- **What you have to do**
Extract the portion of the syphilis passage between "Syphilis is an" and "the next stage.", inclusive, copying it word for word.

Syphilis is an STI caused by bacterium that can cause long term complications and/ or death if not treated well and in time. It is transmitted from person to person through direct contact with syphilis sores found on genital area, anus or rectum.  The sores can also appear on the lips and in the mouth. It is mainly transmitted through sexual contact. Pregnant women can pass this disease to their unborn children.

The average time before the symptoms are seen range between 10 to 90 days. There are three stages of symptoms in adults:

  • Primary stage - it is characterized by the appearance of single sore or multiple isolated sores. It is usually round, firm and painless and can go unnoticed for a long time. It goes one for a maximum of six weeks and heals regardless of whether it is treated or not. If untreated, the infection progresses to the next stage.
  • Secondary stage - it is characterized by skin rashes and sores in the mouth, vagina or anus. It is referred to as mucous membrane lesions. The rashes appear first in a few areas and spreads after the primary sores have healed. They can appear on the palms or feet. Large, raised, gray or white lesions may occur in warm or most areas of the body like the mouth and anus. Other symptoms associated with this stage include fevers, swollen lymph glands, sore throat, muscle aches and fatigue.

Collected data:
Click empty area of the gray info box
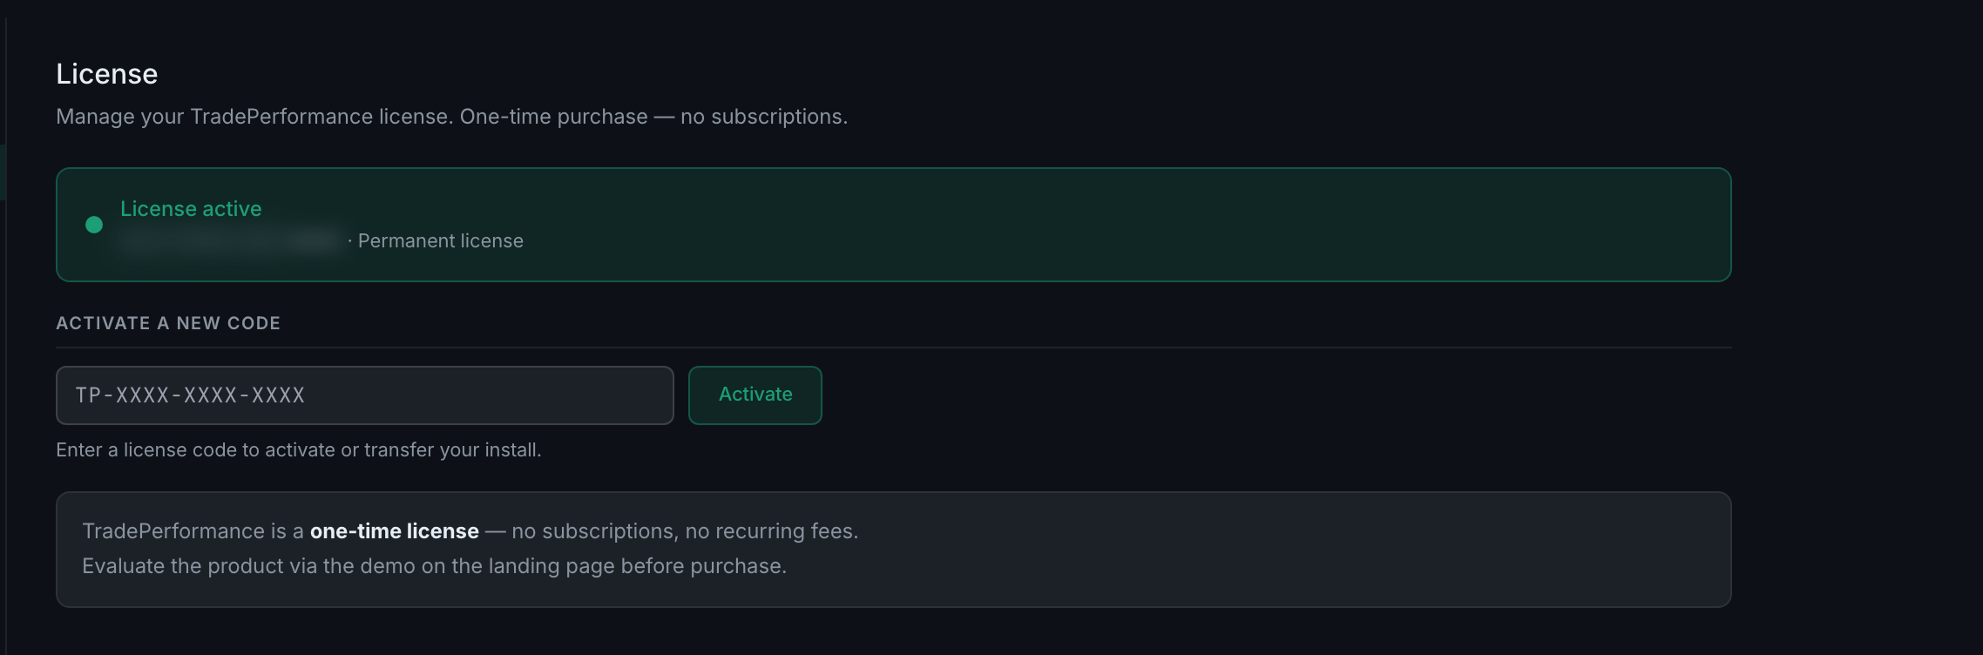The height and width of the screenshot is (655, 1983). 1263,550
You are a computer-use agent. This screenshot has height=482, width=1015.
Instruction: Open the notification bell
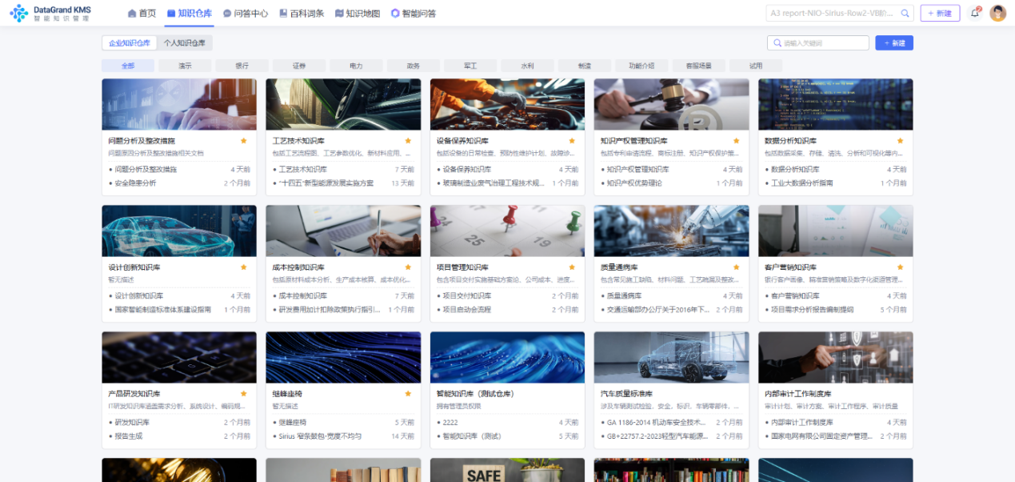pyautogui.click(x=975, y=13)
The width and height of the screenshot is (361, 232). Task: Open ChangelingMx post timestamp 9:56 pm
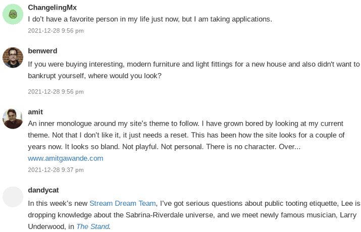click(x=56, y=31)
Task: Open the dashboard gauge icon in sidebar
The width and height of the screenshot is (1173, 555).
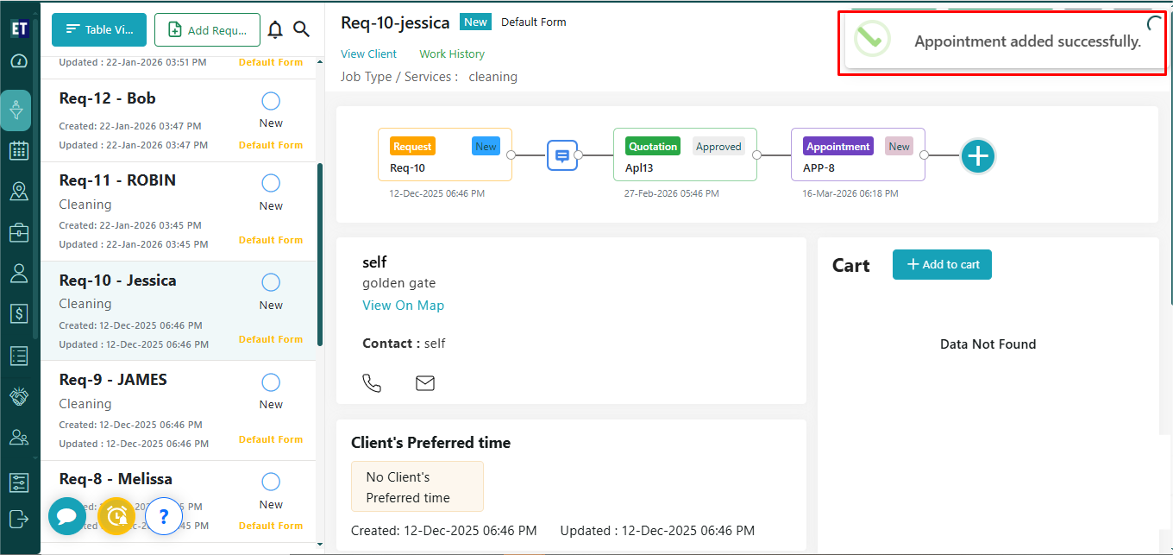Action: point(19,61)
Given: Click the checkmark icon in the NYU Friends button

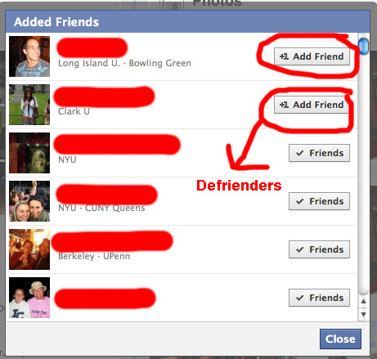Looking at the screenshot, I should coord(300,153).
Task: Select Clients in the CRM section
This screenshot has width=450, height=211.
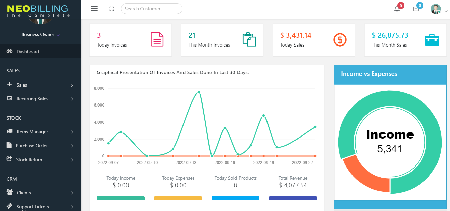Action: pyautogui.click(x=24, y=193)
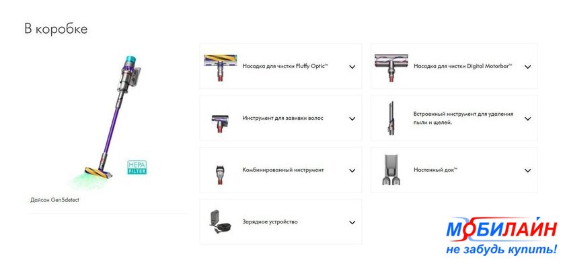The width and height of the screenshot is (565, 276).
Task: Click the combination tool image
Action: [220, 175]
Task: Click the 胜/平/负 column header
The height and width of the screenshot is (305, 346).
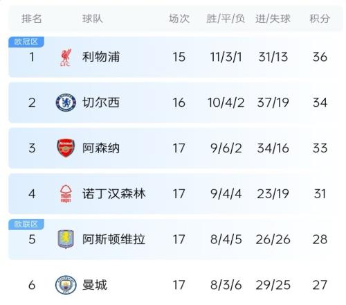Action: click(x=226, y=19)
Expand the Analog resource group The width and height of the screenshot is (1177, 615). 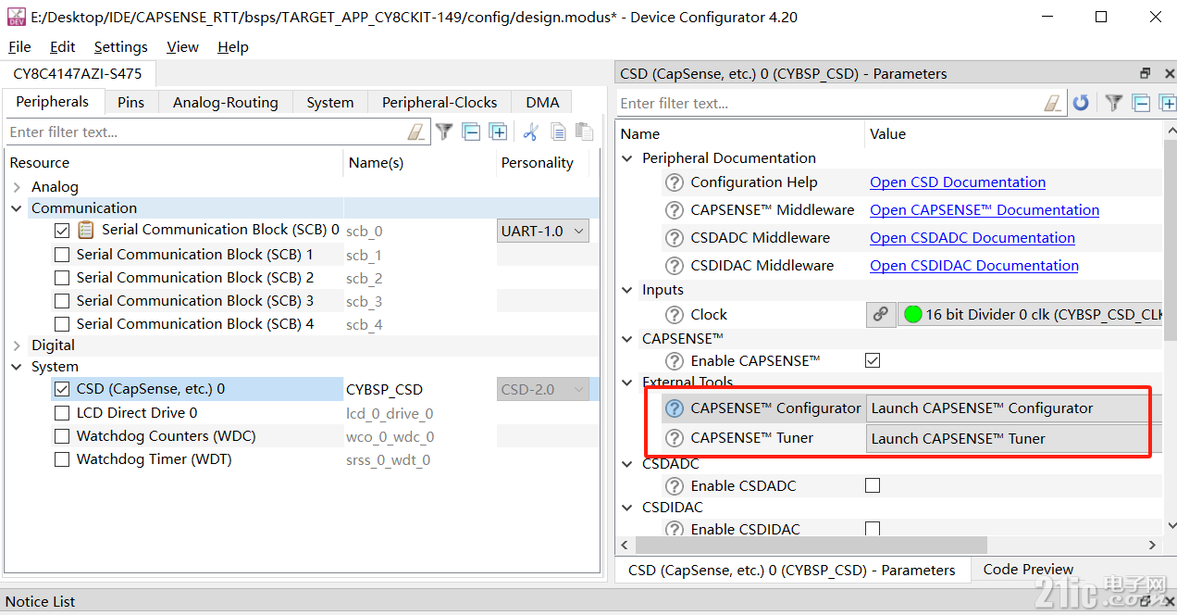click(19, 186)
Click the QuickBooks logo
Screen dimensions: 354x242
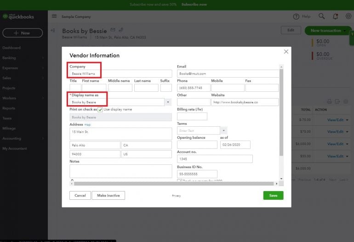(x=17, y=17)
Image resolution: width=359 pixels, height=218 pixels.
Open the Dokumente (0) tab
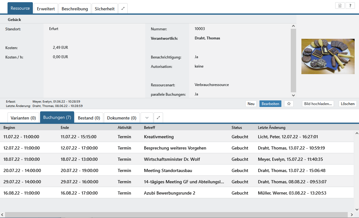(121, 118)
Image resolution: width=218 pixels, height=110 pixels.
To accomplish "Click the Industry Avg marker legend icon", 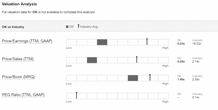I will 78,26.
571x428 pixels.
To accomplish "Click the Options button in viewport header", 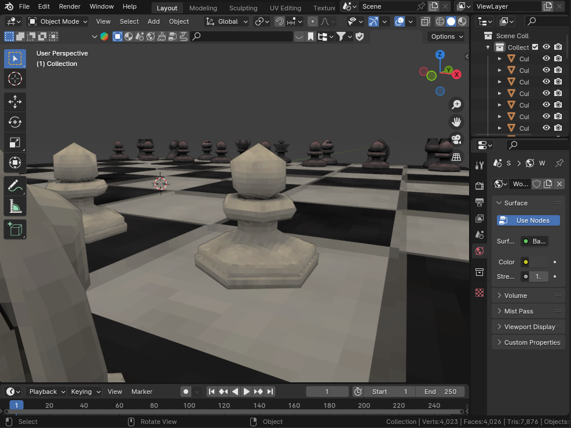I will 446,36.
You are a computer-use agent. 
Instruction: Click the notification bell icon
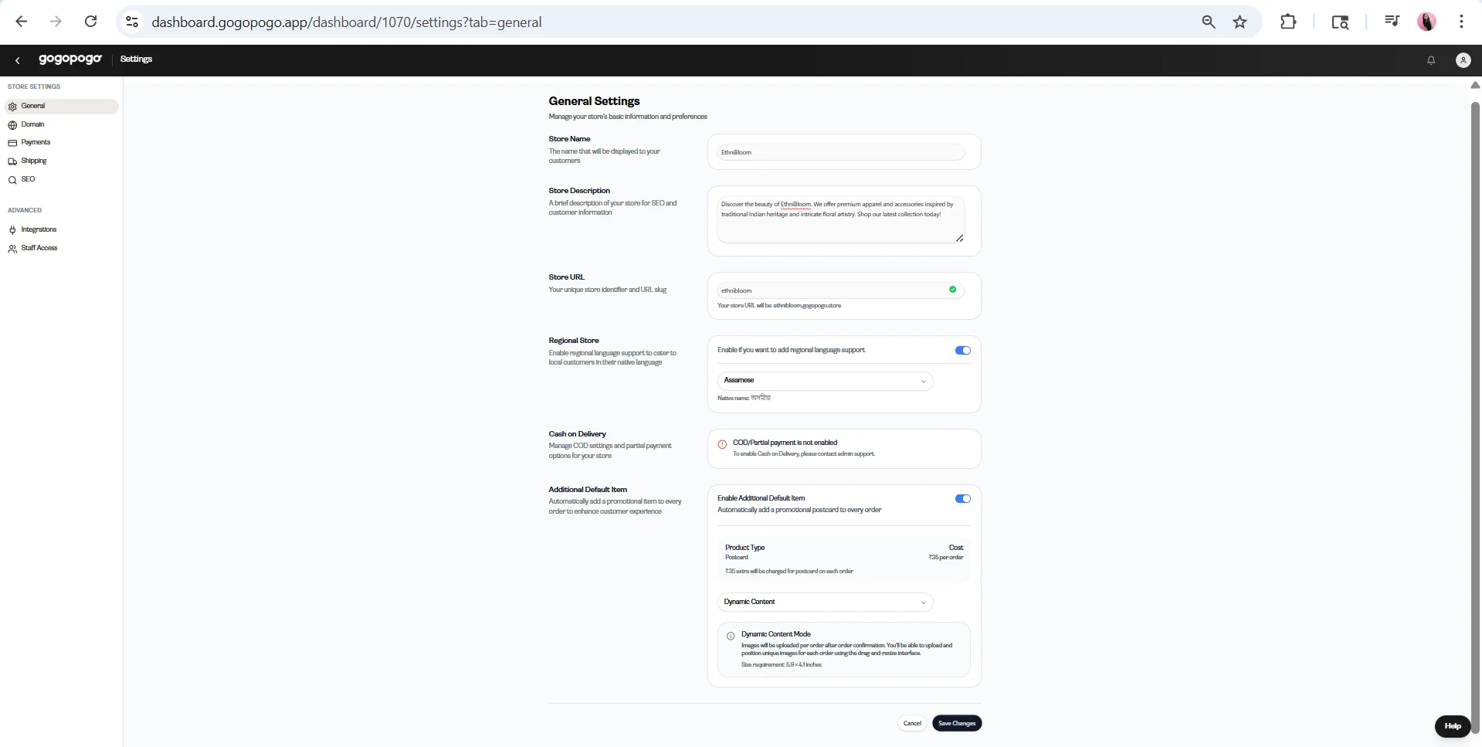click(1431, 60)

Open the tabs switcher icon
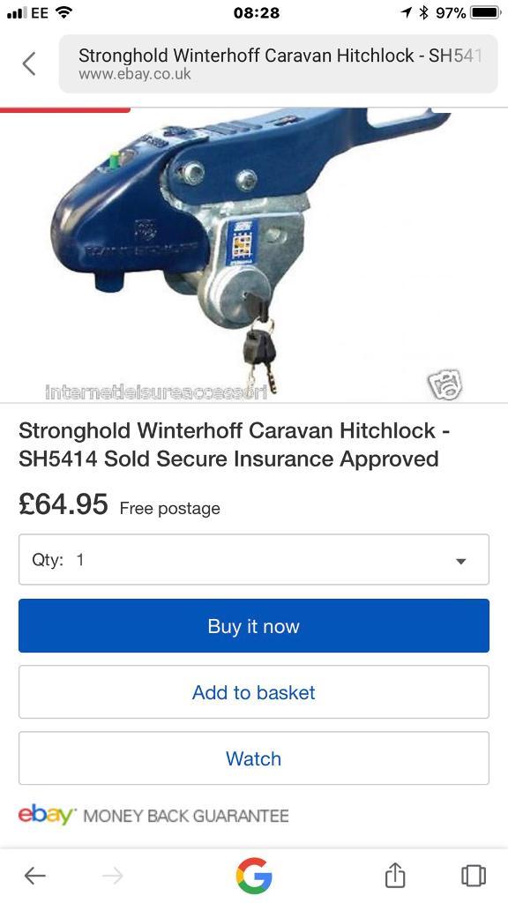[474, 876]
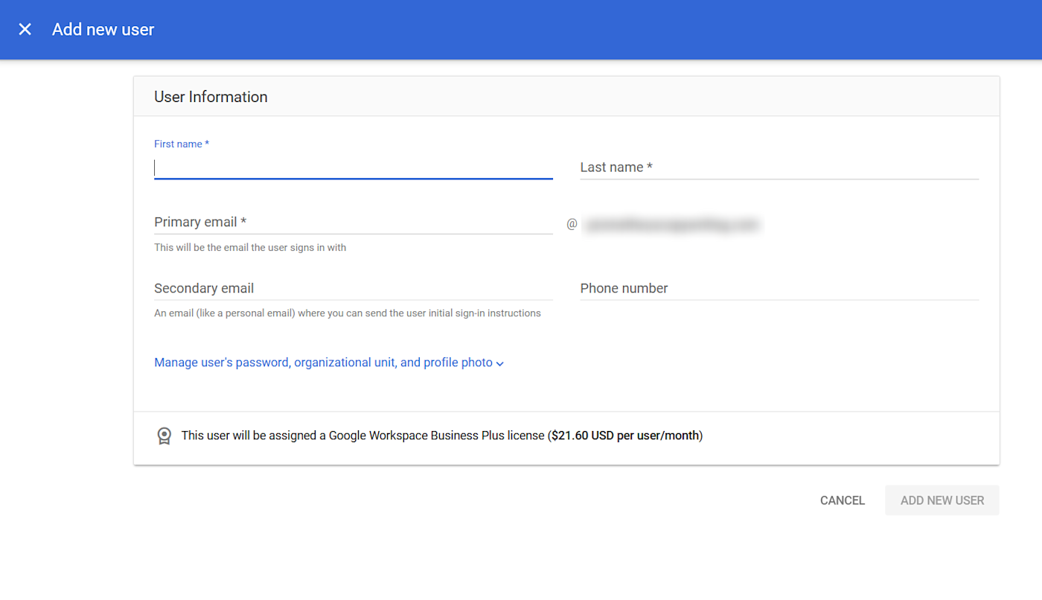Click the ADD NEW USER button
Image resolution: width=1042 pixels, height=600 pixels.
point(942,500)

- **Solution to the problem**
Syphilis is an STI caused by bacterium that can cause long term complications and/ or death if not treated well and in time. It is transmitted from person to person through direct contact with syphilis sores found on genital area, anus or rectum.  The sores can also appear on the lips and in the mouth. It is mainly transmitted through sexual contact. Pregnant women can pass this disease to their unborn children.

The average time before the symptoms are seen range between 10 to 90 days. There are three stages of symptoms in adults:

  • Primary stage - it is characterized by the appearance of single sore or multiple isolated sores. It is usually round, firm and painless and can go unnoticed for a long time. It goes one for a maximum of six weeks and heals regardless of whether it is treated or not. If untreated, the infection progresses to the next stage.